Pemerintah Indonesia telah memastikan kondisi keuangan negara dalam keadaan stabil untuk menutupi kebutuhan belanja pemerintah pada awal tahun 2026. Hingga akhir 2025, dana kas yang tersedia mencapai sekitar Rp 399 triliun. Sebagian dari dana ini disimpan di Bank Indonesia (BI) sebagai persiapan untuk pengeluaran bulan Januari.

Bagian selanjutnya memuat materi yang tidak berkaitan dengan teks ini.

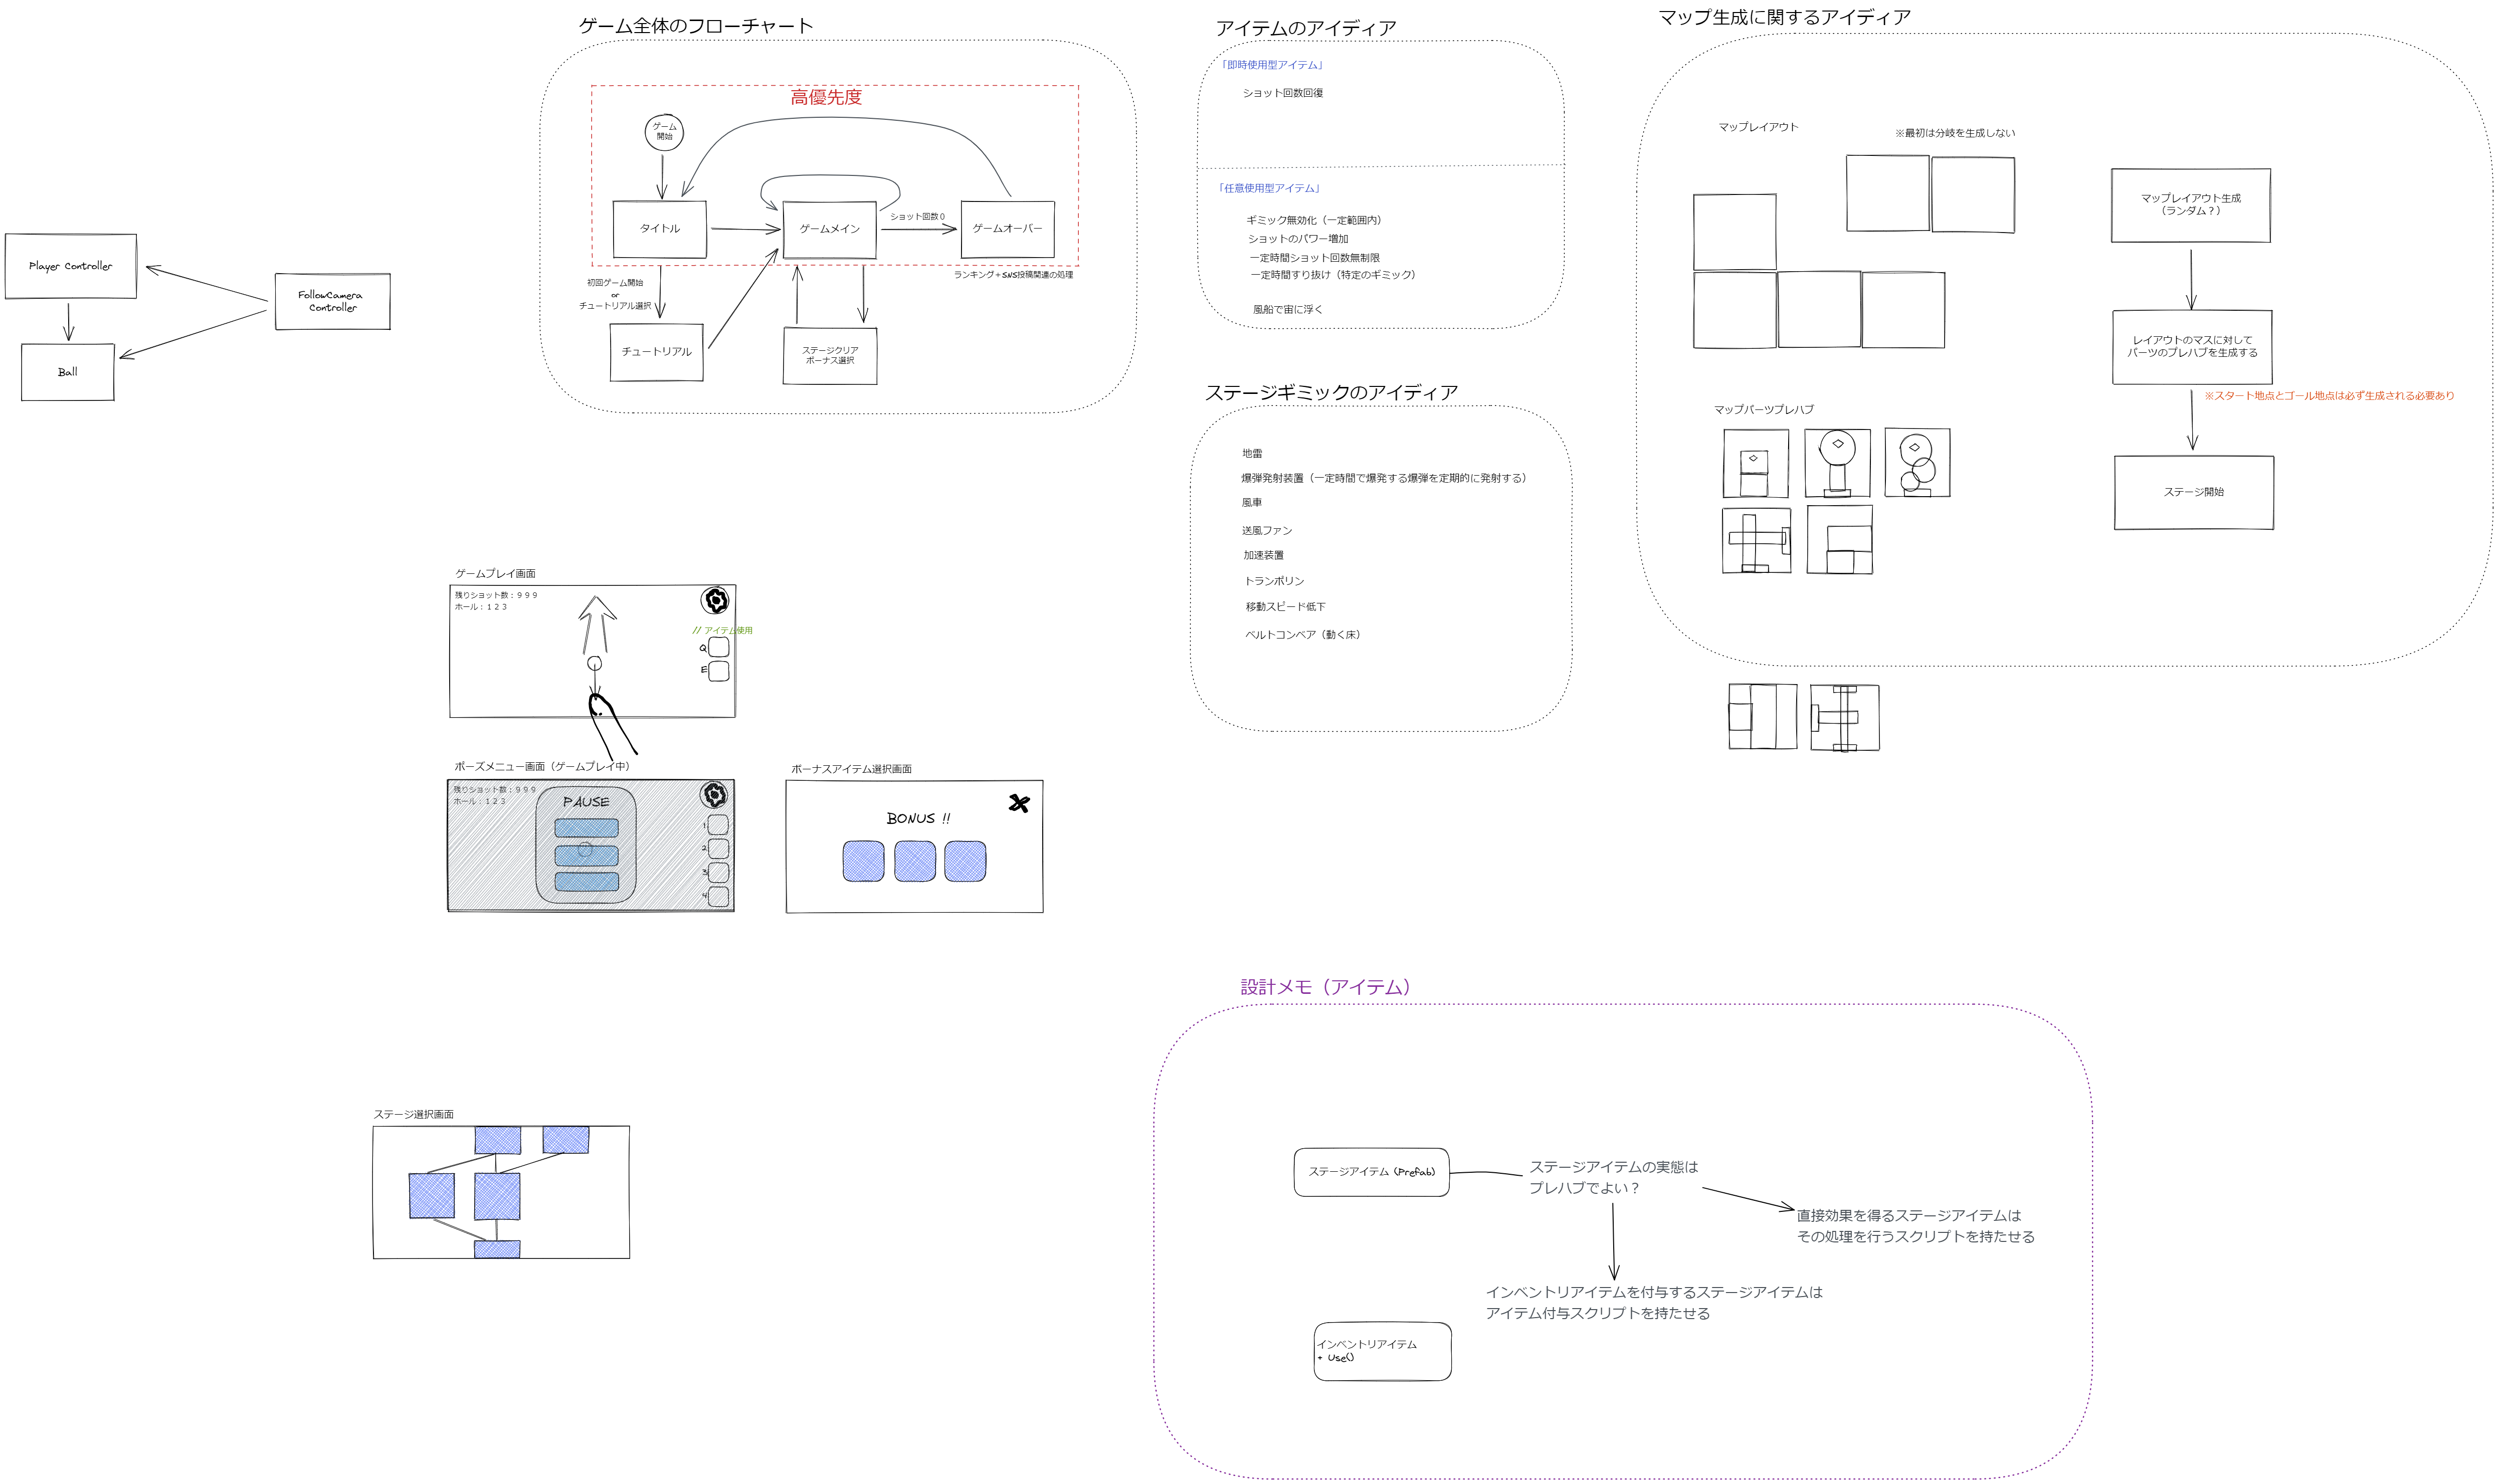Click the gear icon in gameplay screen mockup

click(x=714, y=600)
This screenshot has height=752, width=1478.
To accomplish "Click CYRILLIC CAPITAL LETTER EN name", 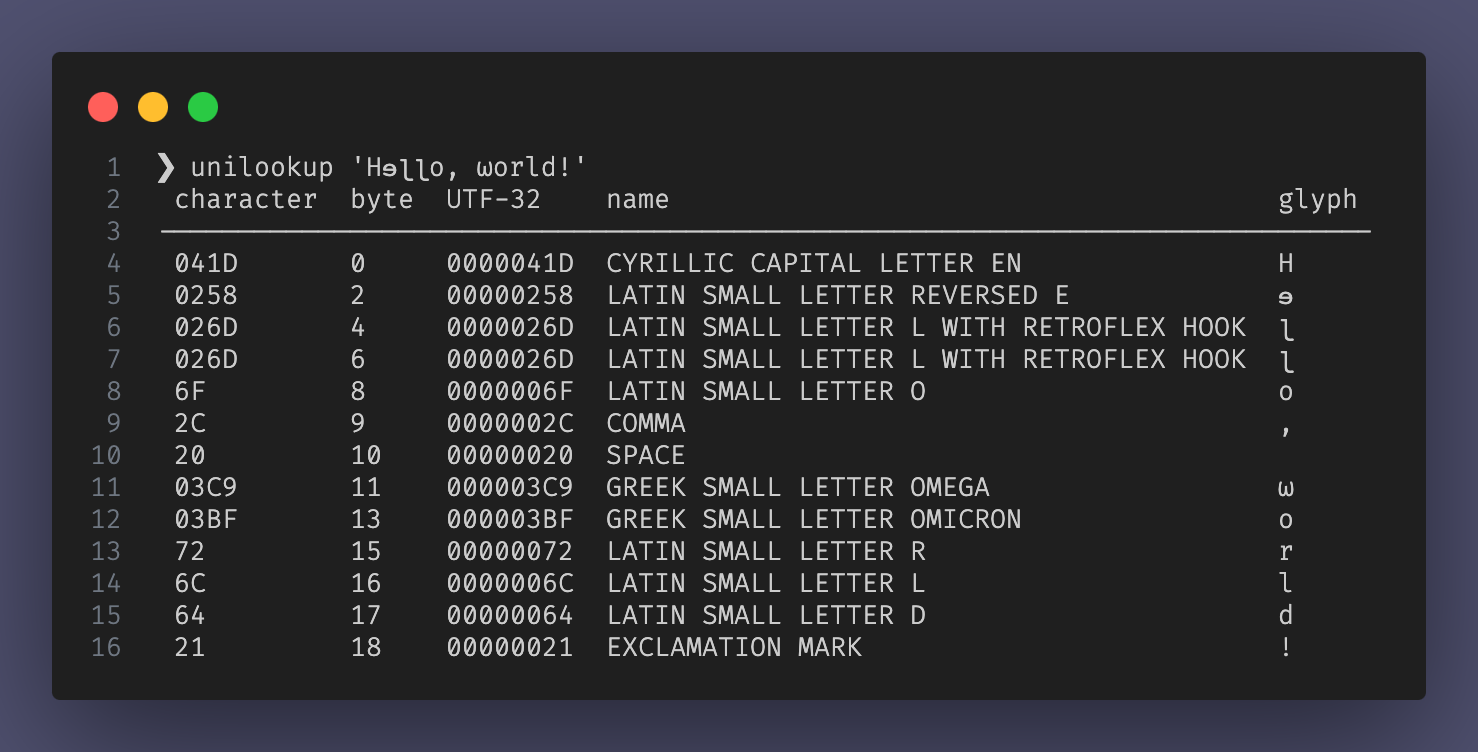I will pos(814,263).
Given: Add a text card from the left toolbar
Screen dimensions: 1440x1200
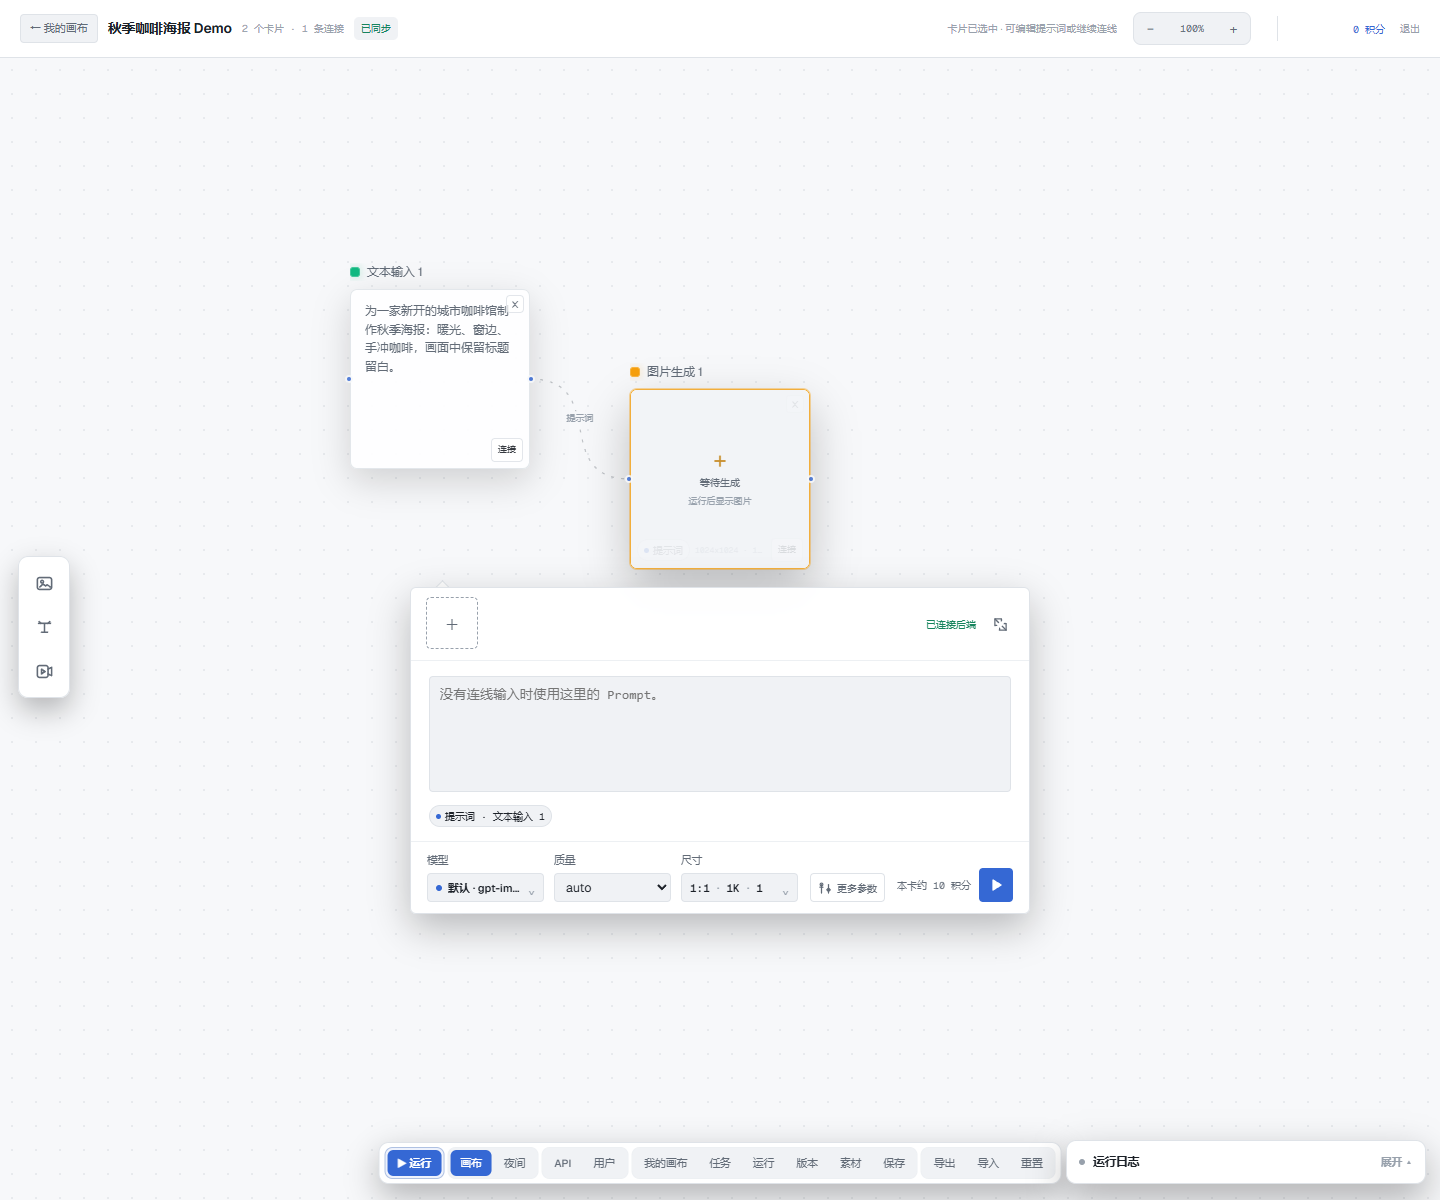Looking at the screenshot, I should 44,627.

“Di akhir tahun ini, saya memiliki sekitar Rp 390-an triliun di luar sana, sebagian besar berada di bank sentral karena siap-siap untuk pengeluaran Januari,” ujar Menteri Keuangan Purbaya Yudhi Sadewa dalam konferensi pers pada Rabu (31/12/2025).
Sebelumnya, pemerintah menempatkan saldo anggaran lebih (SAL) sebesar Rp 276 triliun di perbankan. Dari jumlah tersebut, dana senilai Rp 75 triliun telah ditarik kembali. Penarikan ini merupakan bagian dari strategi pemerintah untuk mendorong aktivitas ekonomi melalui percepatan belanja negara.
Namun, Purbaya mengakui bahwa kebijakan penempatan dana pemerintah di perbankan belum sepenuhnya memberikan dampak optimal terhadap penyaluran kredit. Data dari BI menunjukkan pertumbuhan kredit perbankan pada Oktober 2025 hanya mencapai 7,36% secara tahunan. Ia menjelaskan hal ini dipengaruhi oleh ketidakselarasan antara kebijakan pemerintah dan bank sentral. Meski demikian, ia menegaskan bahwa koordinasi fiskal dan moneter saat ini terus diperkuat. “Melalui sinkronisasi kebijakan dengan bank sentral, perbankan sekarang cukup likuiditasnya,” kata Purbaya.
Pemerintah sedang melakukan perubahan pola belanja negara. Jika selama ini realisasi belanja cenderung menumpuk di akhir tahun, mulai 2026 belanja akan dilakukan lebih cepat sejak awal tahun. Kepala Ekonom Bank Central Asia (BCA), David Sumual, memperkirakan bahwa percepatan belanja tersebut membutuhkan tambahan anggaran pada kuartal I-2026 sekitar Rp 100 triliun hingga Rp 190 triliun dibandingkan kuartal I-2025.
Sebagai perbandingan, pada kuartal I-2025 belanja negara tercatat sebesar Rp 620,3 triliun atau 17,1% dari target APBN. Jika belanja kuartal I-2026 ditambah Rp 100 triliun, maka pemerintah perlu menyiapkan dana sekitar Rp 720 triliun atau 18,74% dari target belanja 2026 sebesar Rp 3.842,7 triliun.
“Belanja kuartal I-2026 ini dipengaruhi oleh puasa dan Lebaran yang jatuh seluruhnya di kuartal pertama, ditambah program insentif konsumsi pemerintah,” ujar David.
Di sisi lain, David menilai percepatan belanja berpotensi memperlebar defisit anggaran. Pasalnya, penerimaan negara umumnya baru mengalir signifikan pada kuartal II, sehingga pemerintah kemungkinan akan mengandalkan penerbitan surat utang untuk menutupi kebutuhan pembiayaan awal tahun.
Berkaca pada 2025, realisasi belanja pemerintah hingga akhir November tercatat sebesar Rp 2.911,8 triliun atau 80,4% dari target. Angka ini lebih rendah dibandingkan periode yang sama tahun sebelumnya yang mencapai 86,2% dari total realisasi belanja 2024.
Meski belanja relatif melambat, Purbaya memberi sinyal bahwa defisit APBN 2025 berpotensi melebar dari outlook 2,78% terhadap produk domestik bruto (PDB) akibat penerimaan pajak yang tidak mencapai target. Namun, ia menegaskan bahwa defisit tetap dijaga di bawah batas maksimal 3% PDB sesuai Undang-Undang Keuangan Negara.